Public Favors Priority on Energy Production Over Environment
Bruce Drake
Contributing Editor
Posted:
04/6/10
For the first time since Gallup began asking the question in 2001, more Americans say that the United States should put priority on developing supplies of oil, gas and coal than on protecting the environment.This is the latest in a series of Gallup polls that have found public concerns lessening about the environment. A survey conducted in early March said that those who believe the seriousness of global warming had been exaggerated jumped from 30 percent in 2006 to 48 percent.
Gallup also said that Americans were less worried than they were a year earlier about a variety of environmental issues ranging from pollution of drinking water to air pollution.

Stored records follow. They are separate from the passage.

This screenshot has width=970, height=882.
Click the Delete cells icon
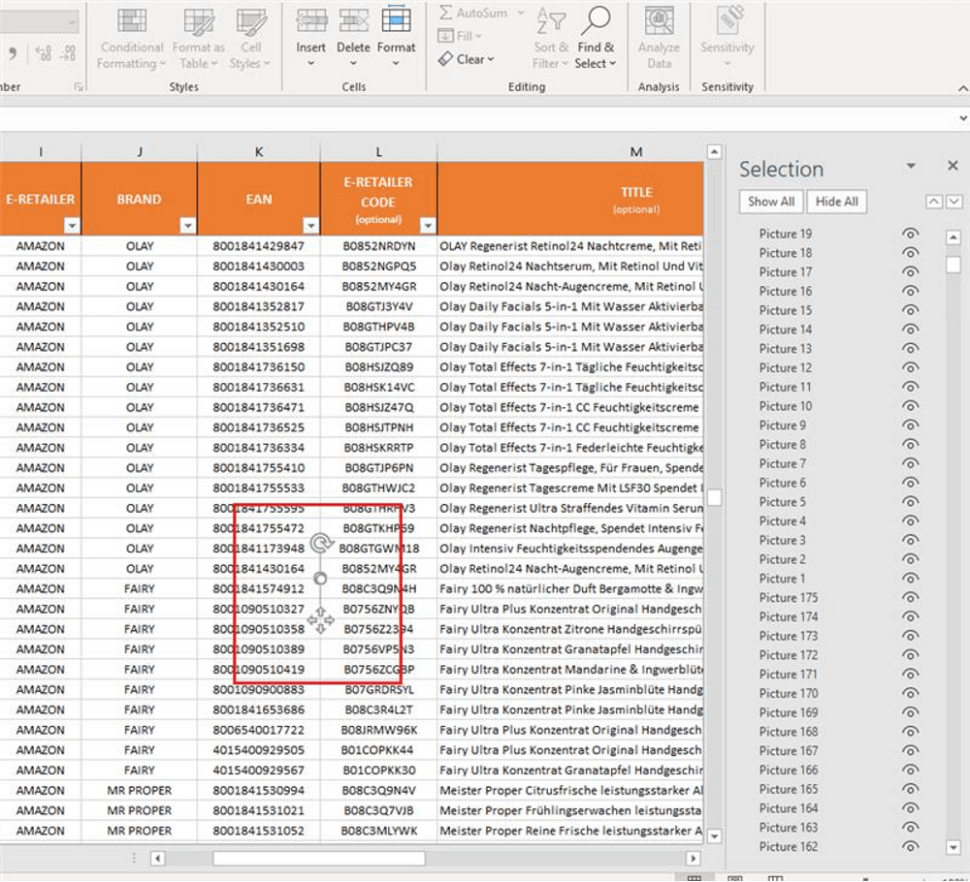pos(353,22)
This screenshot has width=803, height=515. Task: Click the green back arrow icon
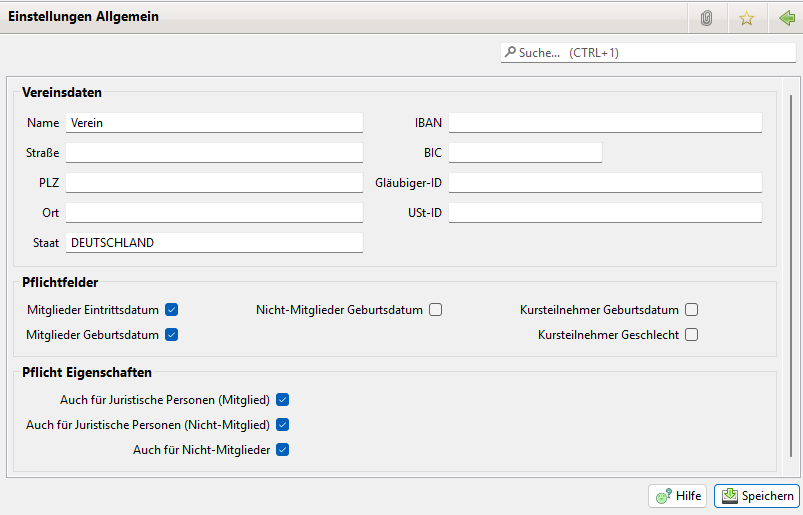pyautogui.click(x=786, y=18)
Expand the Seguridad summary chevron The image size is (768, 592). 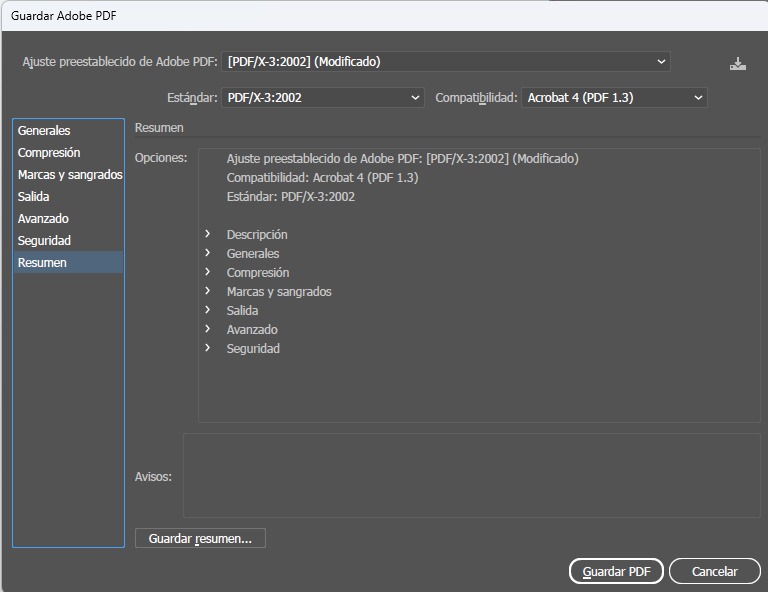(x=208, y=348)
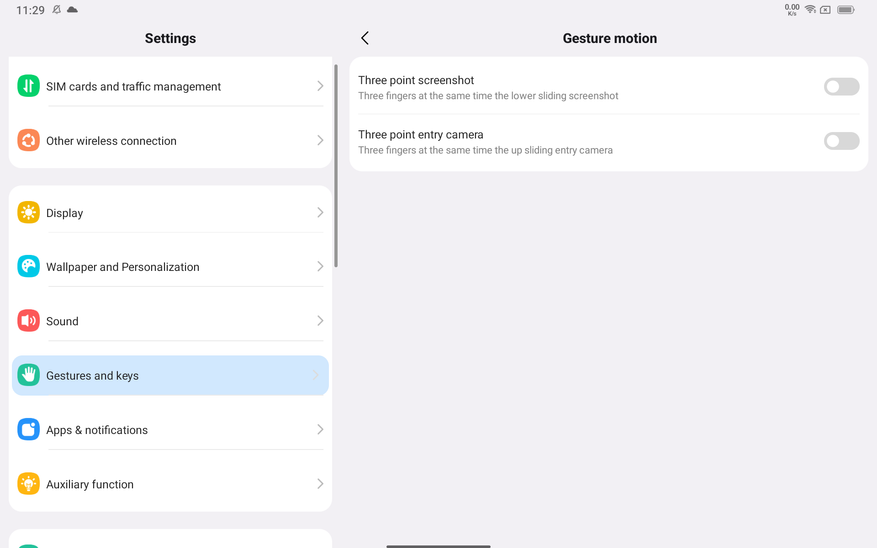Viewport: 877px width, 548px height.
Task: Turn on Three point entry camera switch
Action: [x=841, y=141]
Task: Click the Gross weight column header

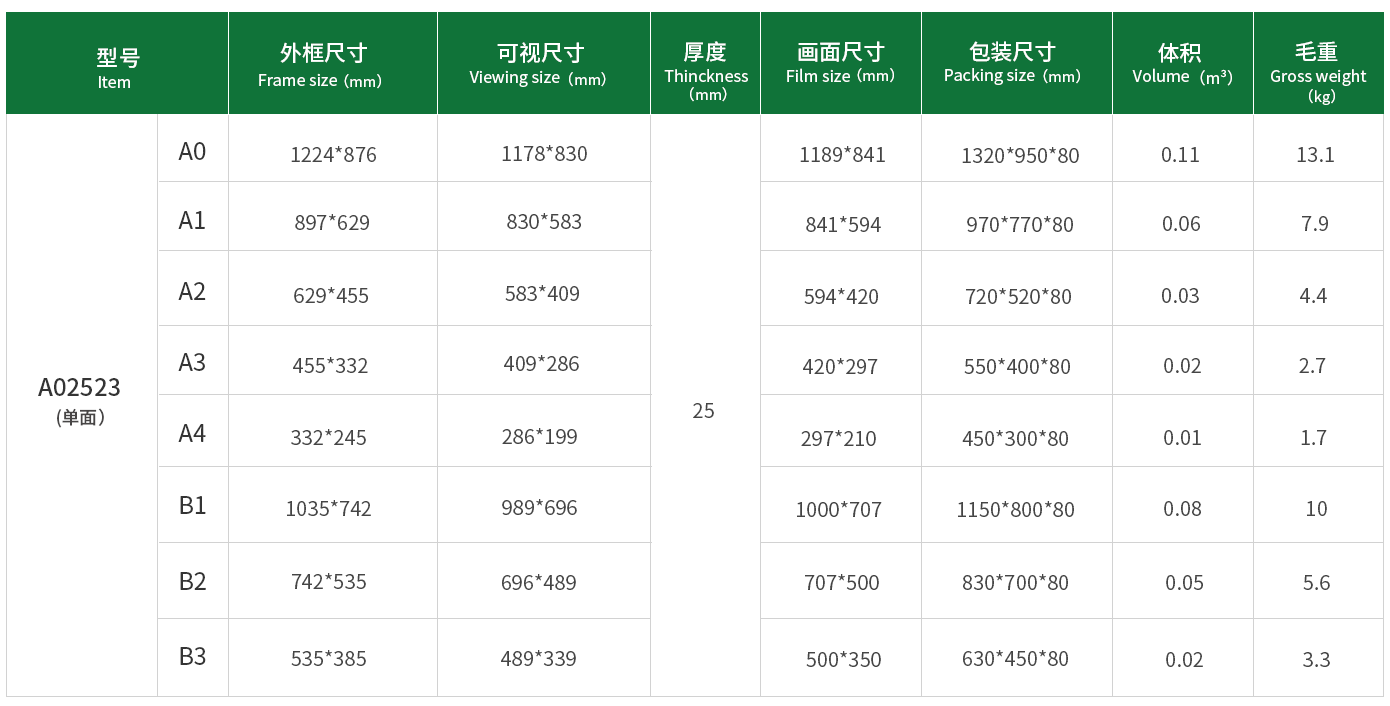Action: click(x=1319, y=63)
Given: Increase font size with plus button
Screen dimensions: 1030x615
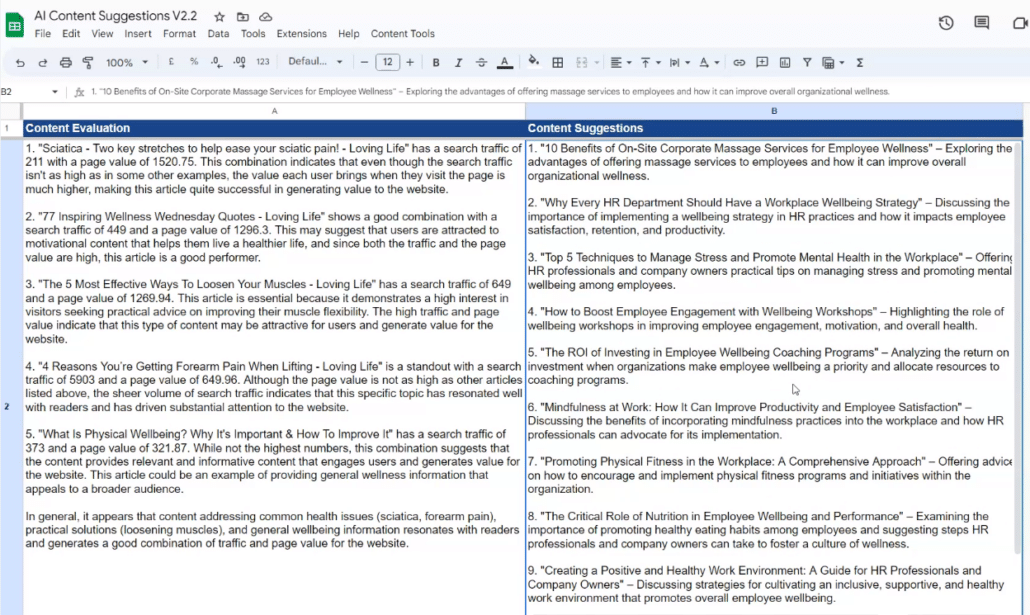Looking at the screenshot, I should click(410, 62).
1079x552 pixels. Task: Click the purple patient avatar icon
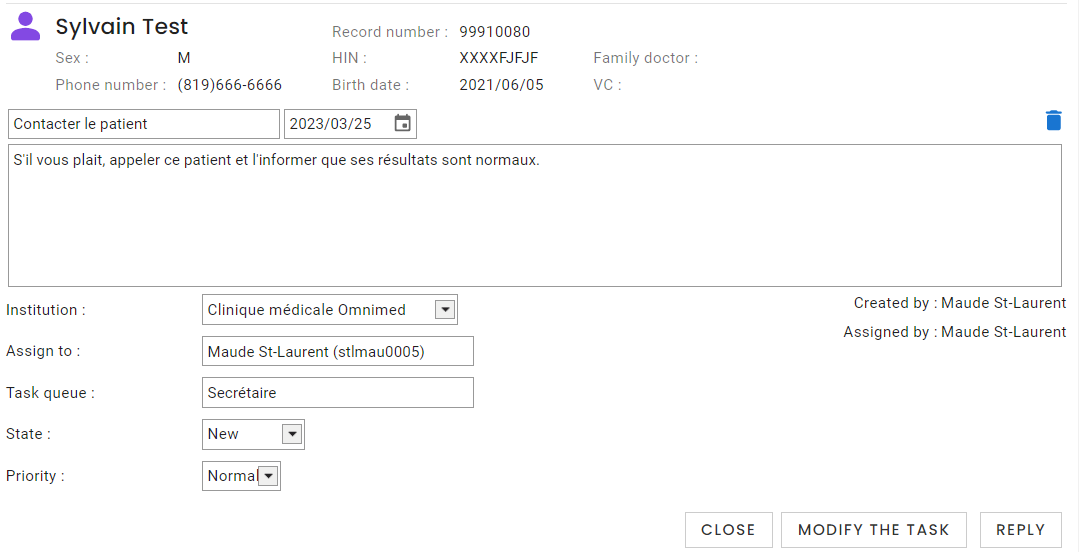[25, 26]
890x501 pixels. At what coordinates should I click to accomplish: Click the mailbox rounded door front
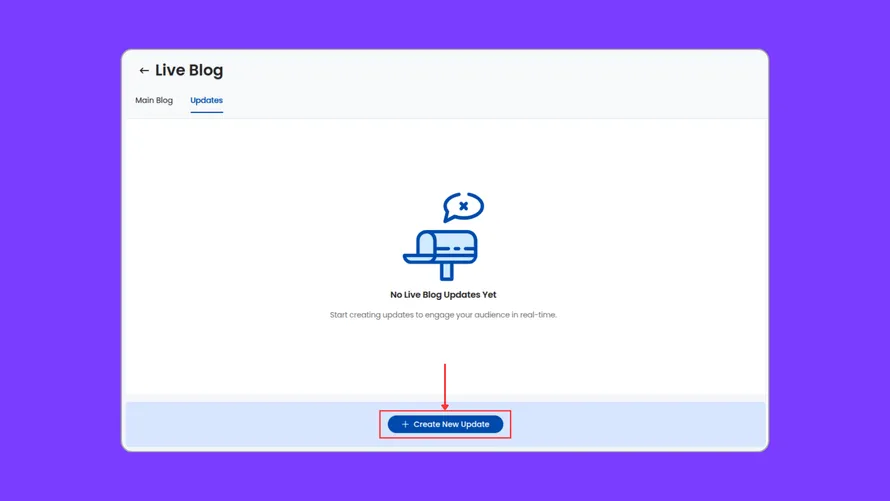point(426,245)
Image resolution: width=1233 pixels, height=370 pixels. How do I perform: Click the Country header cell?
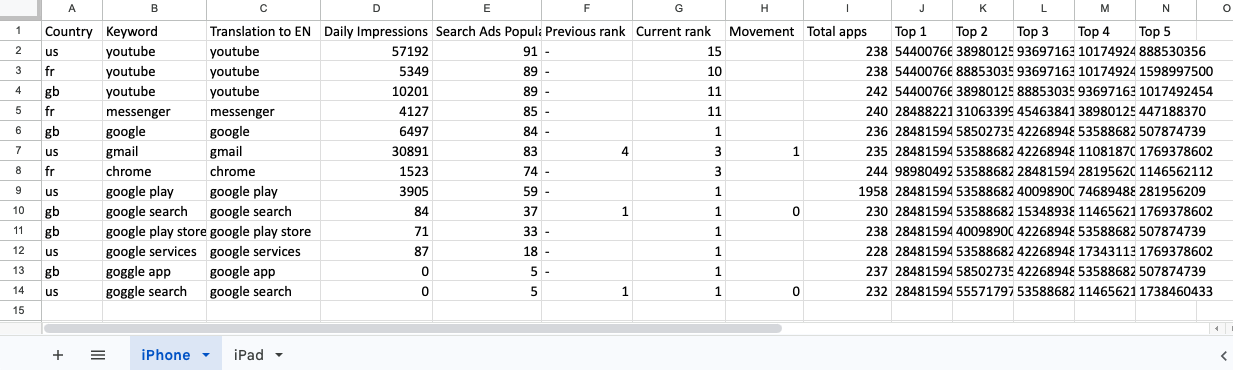pyautogui.click(x=72, y=31)

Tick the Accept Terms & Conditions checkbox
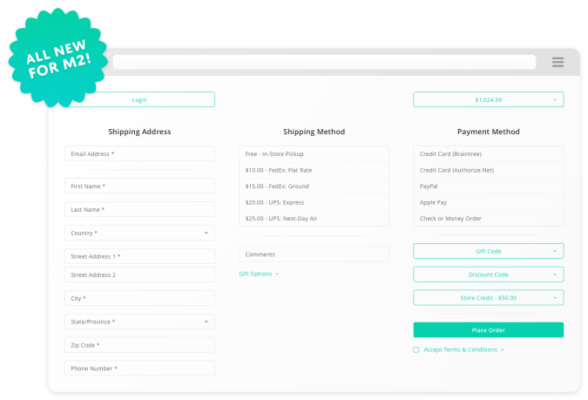[416, 350]
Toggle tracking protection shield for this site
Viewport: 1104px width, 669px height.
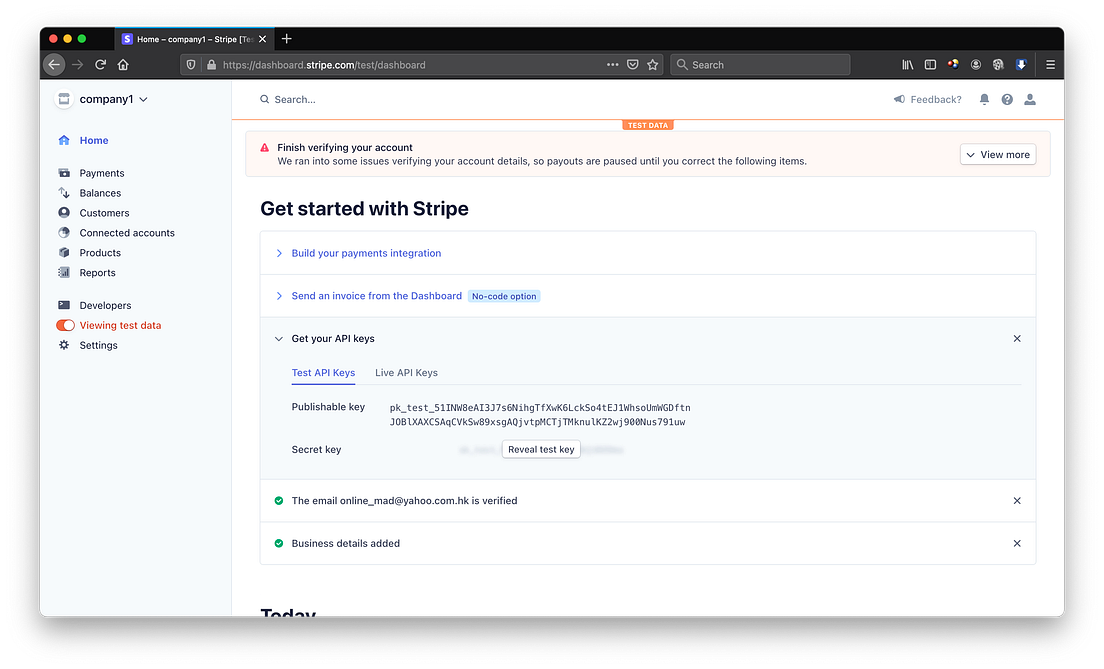[x=190, y=64]
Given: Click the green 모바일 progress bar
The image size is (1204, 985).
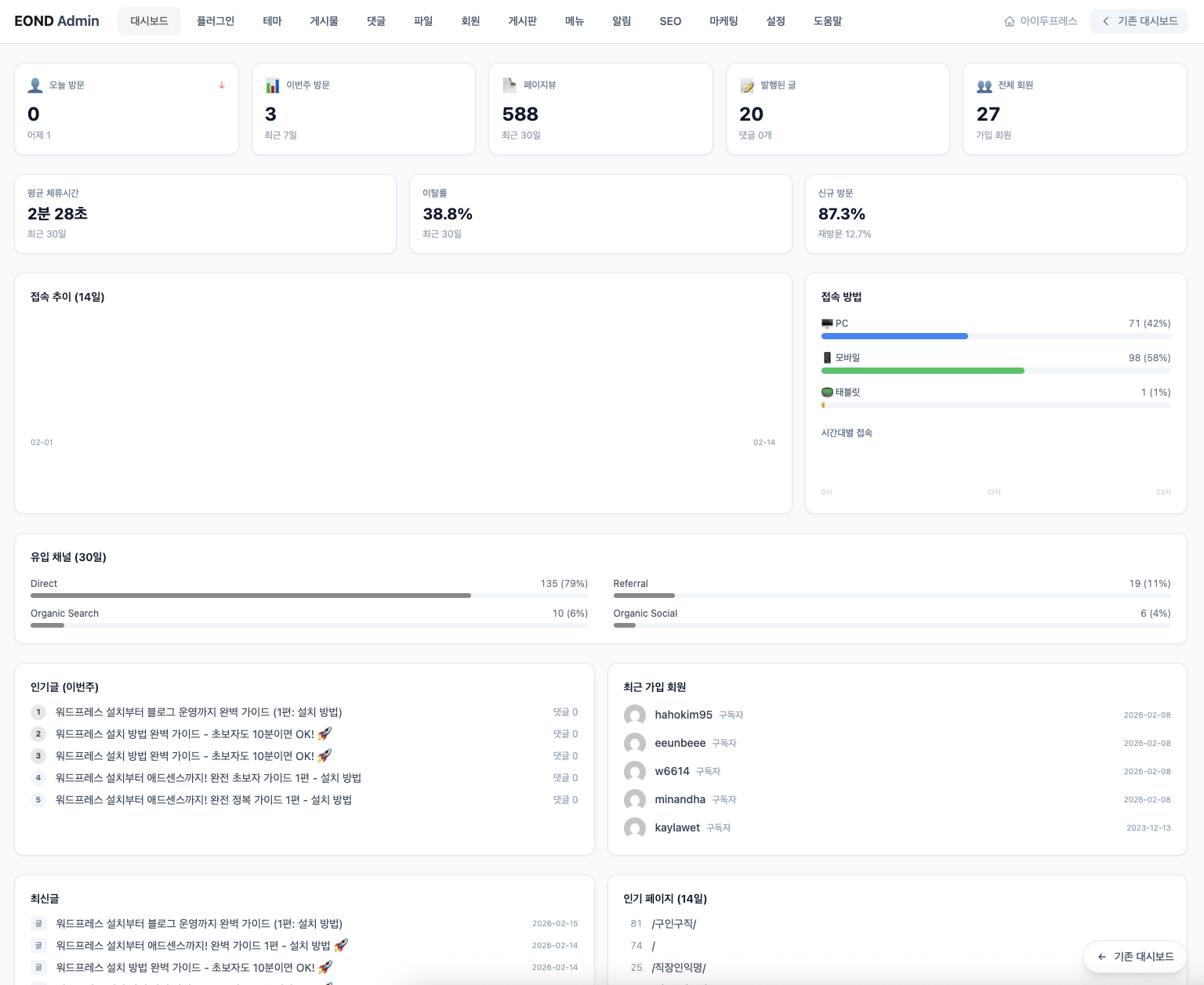Looking at the screenshot, I should pyautogui.click(x=923, y=371).
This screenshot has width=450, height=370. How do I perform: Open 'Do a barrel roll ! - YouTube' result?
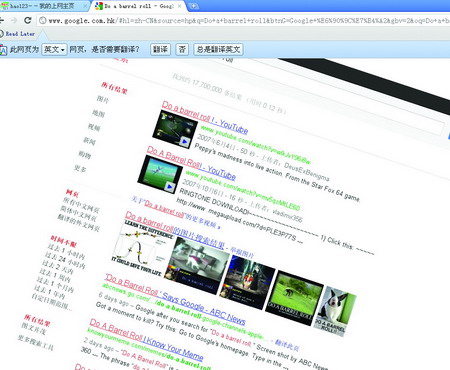(x=205, y=117)
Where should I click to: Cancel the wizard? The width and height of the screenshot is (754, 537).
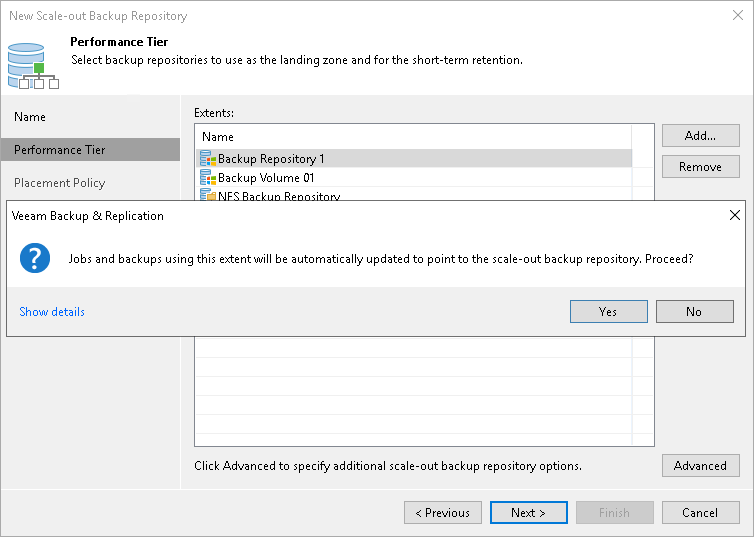(x=700, y=513)
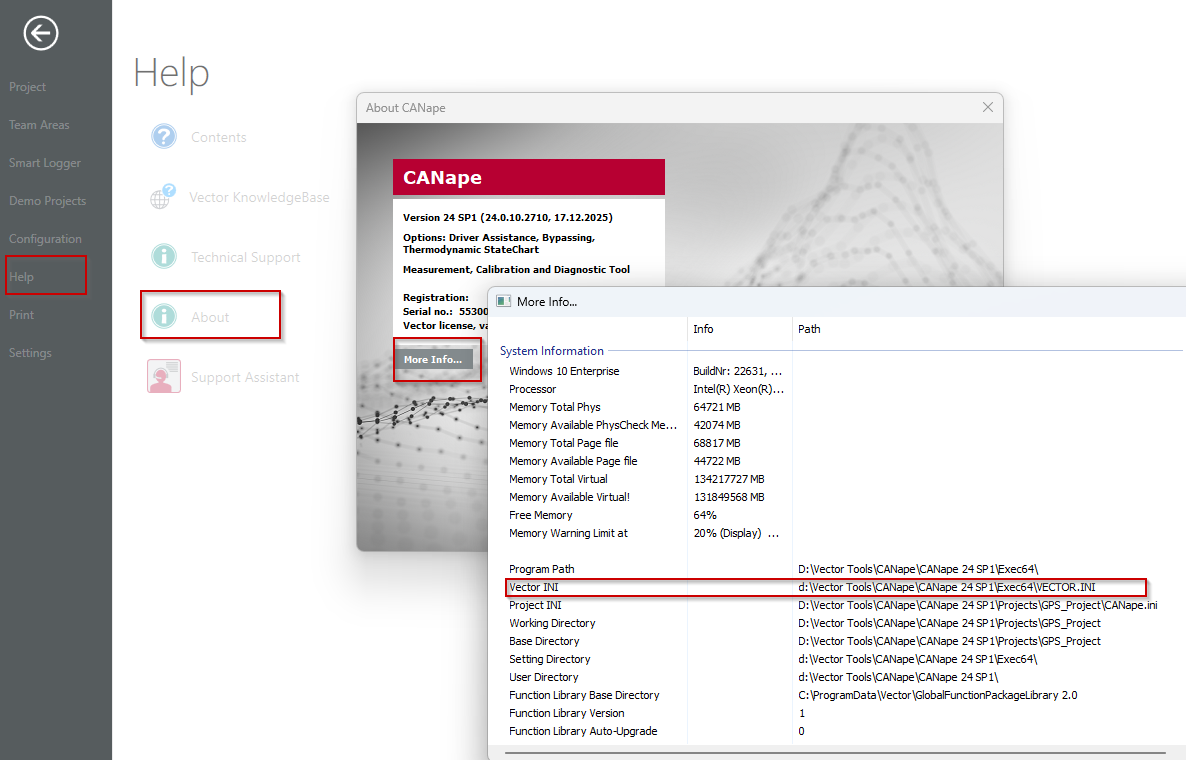Screen dimensions: 1186x760
Task: Click the Path column header
Action: (809, 329)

In its latest report, based on a March 4-7 survey, Gallup said 50 percent of Americans put the priority on energy production while 43 percent were more concerned about environmental protection. In 2007, 58 percent thought environmental protection was more important and 34 percent came down on the side of energy production. In 2001, when Gallup first asked the question, the margin in favor of environment over energy was 52 percent to 36 percent.
However, a majority of Americans -- 52 percent to 36 percent -- still believe that the best solution to energy problems is more conservation rather than emphasizing more production.
The change in attitudes may provide some context for President Obama's decision last week to allow offshore drilling along much of the Atlantic coastline and parts of the Gulf of Mexico and waters off of Alaska.
Gallup said one explanation for the trend may be the tendency of Americans to downgrade the importance of environmental protection during economic hard times. Gallup found in polling during the same March period that 53 percent put the priority on economic growth over the environment, which, along with a similar result in 2008, was only the second time in two decades that this view prevailed.